### Problem
I'd like the entries reproduced exactly, with the images omitted.

*** Listed records Section Begins ***

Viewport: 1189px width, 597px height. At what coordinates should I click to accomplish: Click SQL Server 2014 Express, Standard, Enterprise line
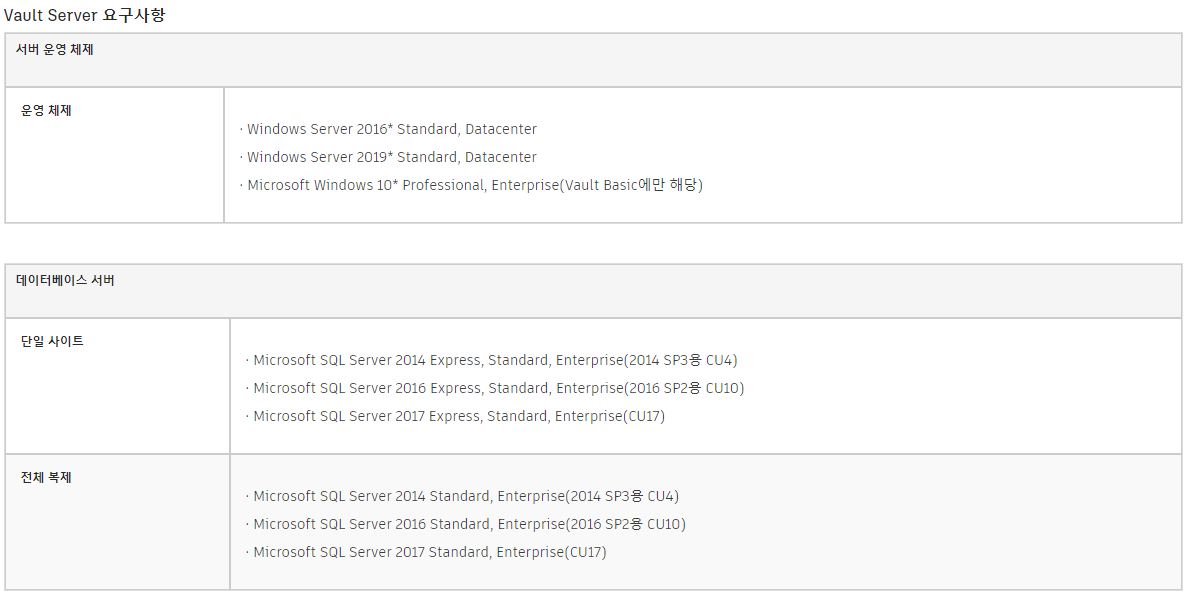point(491,360)
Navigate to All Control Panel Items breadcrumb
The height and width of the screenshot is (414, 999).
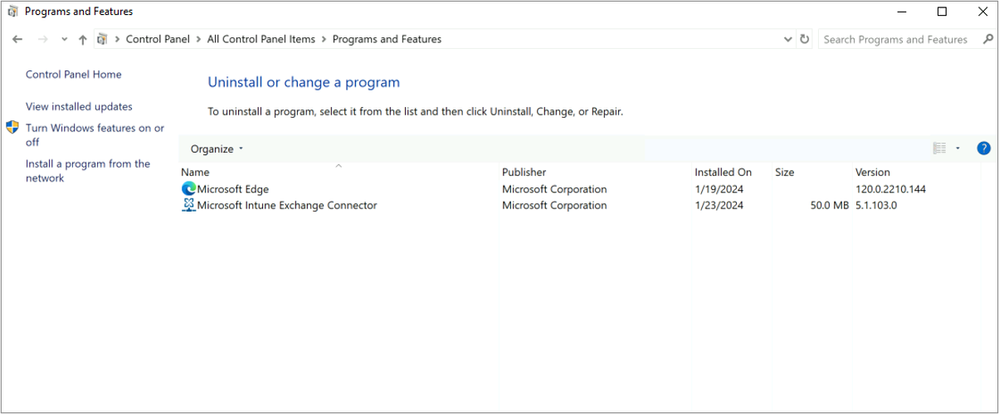[x=261, y=40]
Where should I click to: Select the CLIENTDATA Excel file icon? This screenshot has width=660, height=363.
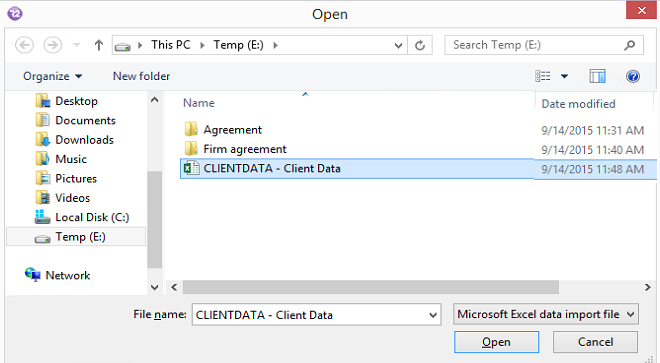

*** Listed records Section Ends ***

### Result
Viewport: 1189px width, 597px height. At what coordinates should I click to accomplish: Click SQL Server 2014 Express, Standard, Enterprise line
point(491,360)
Navigate to All Control Panel Items breadcrumb
The height and width of the screenshot is (414, 999).
[x=261, y=40]
Where should I click to: Select the CLIENTDATA Excel file icon? This screenshot has width=660, height=363.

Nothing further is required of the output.